Your assignment: Could you filter the listing for lines with the word "from" and return them?

================================

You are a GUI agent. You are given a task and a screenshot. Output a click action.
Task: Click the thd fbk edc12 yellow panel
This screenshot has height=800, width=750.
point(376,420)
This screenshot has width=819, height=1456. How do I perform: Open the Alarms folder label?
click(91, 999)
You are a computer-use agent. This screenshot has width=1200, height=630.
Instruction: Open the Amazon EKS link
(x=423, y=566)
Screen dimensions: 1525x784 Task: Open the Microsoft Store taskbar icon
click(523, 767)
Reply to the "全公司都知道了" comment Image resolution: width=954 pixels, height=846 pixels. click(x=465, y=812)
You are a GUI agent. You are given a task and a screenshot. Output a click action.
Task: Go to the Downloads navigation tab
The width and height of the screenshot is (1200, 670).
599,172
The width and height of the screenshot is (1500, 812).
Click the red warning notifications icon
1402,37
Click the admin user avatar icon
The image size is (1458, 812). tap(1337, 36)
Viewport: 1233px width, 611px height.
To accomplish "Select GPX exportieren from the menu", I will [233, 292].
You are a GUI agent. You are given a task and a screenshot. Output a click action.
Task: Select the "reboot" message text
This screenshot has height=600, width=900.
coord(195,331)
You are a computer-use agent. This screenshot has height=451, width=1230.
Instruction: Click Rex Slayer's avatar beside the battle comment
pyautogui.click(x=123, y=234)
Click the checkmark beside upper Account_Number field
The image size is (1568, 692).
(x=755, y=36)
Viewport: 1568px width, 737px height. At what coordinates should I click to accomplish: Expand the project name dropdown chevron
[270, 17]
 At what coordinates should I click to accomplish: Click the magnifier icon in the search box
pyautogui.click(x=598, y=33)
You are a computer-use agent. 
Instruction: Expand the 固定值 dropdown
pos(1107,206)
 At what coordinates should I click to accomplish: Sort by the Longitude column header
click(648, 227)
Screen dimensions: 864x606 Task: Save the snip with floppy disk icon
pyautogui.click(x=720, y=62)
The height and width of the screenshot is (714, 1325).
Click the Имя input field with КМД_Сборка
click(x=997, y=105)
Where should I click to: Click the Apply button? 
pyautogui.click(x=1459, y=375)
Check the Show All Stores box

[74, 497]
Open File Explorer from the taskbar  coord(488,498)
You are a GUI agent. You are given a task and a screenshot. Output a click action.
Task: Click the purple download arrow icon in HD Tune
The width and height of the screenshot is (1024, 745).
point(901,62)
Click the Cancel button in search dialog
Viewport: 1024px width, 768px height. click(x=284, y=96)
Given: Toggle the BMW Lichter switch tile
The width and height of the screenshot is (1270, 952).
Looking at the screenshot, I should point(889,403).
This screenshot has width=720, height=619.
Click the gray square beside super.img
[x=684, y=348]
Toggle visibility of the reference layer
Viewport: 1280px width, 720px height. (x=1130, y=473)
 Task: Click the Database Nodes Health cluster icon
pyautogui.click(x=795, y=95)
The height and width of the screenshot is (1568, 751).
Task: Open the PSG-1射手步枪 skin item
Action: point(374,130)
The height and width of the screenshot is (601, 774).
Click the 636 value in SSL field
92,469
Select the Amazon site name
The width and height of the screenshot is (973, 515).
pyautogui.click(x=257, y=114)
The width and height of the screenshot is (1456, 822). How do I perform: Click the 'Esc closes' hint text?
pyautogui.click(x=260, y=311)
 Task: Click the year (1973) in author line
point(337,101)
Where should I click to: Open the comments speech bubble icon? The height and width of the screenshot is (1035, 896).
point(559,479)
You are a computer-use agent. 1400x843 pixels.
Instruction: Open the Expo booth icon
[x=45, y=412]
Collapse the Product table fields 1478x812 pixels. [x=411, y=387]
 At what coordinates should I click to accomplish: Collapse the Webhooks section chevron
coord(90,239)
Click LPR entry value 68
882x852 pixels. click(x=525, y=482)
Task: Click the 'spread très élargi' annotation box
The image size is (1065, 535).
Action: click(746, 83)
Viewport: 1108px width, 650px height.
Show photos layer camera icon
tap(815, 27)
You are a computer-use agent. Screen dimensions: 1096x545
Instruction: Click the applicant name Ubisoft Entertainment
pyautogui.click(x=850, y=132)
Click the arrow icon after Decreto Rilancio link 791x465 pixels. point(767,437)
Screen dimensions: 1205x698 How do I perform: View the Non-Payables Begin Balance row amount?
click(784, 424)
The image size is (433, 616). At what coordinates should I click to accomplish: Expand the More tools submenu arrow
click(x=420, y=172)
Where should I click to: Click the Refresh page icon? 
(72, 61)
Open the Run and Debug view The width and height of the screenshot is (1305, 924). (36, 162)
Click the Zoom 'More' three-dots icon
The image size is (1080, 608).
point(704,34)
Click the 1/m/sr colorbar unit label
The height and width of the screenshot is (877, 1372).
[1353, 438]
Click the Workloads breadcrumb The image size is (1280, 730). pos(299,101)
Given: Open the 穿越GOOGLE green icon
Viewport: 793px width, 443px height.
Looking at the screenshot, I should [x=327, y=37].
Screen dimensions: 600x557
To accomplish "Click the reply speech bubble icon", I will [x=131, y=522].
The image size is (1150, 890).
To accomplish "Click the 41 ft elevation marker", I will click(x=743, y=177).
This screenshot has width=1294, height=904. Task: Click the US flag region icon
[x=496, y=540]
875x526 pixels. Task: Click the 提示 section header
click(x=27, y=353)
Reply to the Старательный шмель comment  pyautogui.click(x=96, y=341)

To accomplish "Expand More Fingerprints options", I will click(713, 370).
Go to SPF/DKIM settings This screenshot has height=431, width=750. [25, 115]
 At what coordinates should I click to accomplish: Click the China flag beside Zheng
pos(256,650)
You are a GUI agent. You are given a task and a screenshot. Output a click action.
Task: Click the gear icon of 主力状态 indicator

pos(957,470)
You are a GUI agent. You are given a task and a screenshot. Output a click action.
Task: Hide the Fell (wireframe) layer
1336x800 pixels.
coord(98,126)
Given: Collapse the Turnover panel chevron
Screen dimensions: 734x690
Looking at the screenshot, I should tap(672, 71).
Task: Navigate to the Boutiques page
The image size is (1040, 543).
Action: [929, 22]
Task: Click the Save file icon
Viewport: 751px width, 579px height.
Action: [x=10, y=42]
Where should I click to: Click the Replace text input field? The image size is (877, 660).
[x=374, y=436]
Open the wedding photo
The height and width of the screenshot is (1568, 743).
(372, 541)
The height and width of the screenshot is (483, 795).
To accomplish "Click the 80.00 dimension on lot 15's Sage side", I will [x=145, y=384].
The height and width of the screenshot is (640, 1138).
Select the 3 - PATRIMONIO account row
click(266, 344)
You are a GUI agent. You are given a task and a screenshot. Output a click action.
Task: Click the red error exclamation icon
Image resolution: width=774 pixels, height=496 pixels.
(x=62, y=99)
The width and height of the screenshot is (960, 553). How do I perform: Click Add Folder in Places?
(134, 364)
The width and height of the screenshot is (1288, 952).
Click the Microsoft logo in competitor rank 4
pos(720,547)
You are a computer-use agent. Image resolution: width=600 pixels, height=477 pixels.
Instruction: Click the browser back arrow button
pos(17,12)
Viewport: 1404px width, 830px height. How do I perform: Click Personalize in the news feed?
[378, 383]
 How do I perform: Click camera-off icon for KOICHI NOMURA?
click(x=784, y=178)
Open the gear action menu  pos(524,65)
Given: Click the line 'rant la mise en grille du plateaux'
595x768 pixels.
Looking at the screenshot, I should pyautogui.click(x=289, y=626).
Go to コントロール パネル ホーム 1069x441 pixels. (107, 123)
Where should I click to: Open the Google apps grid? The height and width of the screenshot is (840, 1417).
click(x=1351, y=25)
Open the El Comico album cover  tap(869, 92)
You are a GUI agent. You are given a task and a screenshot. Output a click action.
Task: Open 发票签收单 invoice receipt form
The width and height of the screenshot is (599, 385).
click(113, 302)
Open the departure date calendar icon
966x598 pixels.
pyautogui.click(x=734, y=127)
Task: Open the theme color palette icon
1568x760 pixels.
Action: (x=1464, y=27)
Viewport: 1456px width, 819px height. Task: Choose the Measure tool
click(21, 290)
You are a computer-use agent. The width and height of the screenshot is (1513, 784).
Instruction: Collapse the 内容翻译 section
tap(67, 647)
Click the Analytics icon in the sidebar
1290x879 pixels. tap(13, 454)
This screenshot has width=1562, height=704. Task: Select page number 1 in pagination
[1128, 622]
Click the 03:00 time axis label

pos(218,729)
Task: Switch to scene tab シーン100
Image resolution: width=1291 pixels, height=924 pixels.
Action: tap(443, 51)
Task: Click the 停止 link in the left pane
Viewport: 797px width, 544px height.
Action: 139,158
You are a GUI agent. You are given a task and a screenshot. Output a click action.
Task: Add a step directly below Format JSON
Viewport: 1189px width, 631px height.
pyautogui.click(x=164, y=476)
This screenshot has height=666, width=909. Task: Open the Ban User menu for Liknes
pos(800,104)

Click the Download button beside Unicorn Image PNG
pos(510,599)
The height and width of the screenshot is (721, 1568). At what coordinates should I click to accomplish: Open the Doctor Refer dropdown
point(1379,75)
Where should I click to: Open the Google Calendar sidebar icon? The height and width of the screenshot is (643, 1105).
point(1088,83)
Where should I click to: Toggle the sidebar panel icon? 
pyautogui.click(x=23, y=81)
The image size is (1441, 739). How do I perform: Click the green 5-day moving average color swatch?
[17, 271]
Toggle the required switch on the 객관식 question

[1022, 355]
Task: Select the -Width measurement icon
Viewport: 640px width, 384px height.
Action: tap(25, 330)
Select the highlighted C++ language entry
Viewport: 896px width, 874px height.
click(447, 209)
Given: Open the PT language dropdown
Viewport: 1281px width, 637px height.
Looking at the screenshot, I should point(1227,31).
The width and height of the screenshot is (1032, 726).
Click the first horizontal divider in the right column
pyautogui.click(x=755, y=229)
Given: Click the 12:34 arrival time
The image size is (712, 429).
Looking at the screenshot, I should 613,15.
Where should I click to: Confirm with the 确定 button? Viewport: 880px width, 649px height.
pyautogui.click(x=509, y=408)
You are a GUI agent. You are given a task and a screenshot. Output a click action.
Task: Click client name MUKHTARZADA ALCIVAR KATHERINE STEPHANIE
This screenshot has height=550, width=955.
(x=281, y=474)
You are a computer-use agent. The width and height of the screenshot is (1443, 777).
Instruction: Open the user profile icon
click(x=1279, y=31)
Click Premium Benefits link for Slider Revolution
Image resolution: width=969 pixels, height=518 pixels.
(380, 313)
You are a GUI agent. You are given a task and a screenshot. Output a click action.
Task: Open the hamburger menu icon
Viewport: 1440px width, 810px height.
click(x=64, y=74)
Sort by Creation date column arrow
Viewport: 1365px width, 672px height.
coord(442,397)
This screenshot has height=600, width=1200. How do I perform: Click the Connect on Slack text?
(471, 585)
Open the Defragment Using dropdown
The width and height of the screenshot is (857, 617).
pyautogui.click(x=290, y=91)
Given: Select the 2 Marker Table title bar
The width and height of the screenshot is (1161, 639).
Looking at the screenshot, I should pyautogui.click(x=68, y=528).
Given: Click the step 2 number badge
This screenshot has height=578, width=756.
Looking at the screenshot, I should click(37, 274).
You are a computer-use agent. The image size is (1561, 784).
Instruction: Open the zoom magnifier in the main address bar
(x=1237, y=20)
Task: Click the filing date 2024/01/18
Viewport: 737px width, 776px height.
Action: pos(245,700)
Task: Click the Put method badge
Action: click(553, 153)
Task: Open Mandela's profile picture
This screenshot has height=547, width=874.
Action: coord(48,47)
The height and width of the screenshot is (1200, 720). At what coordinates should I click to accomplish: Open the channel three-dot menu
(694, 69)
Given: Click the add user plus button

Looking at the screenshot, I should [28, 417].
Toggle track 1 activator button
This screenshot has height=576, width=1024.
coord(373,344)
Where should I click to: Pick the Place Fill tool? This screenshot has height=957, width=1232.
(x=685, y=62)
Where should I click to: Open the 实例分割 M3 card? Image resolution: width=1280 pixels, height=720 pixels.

================================

Exercise result:
To accomplish "Select GPX exportieren from the menu", I will [233, 292].
Open File Explorer from the taskbar  coord(488,498)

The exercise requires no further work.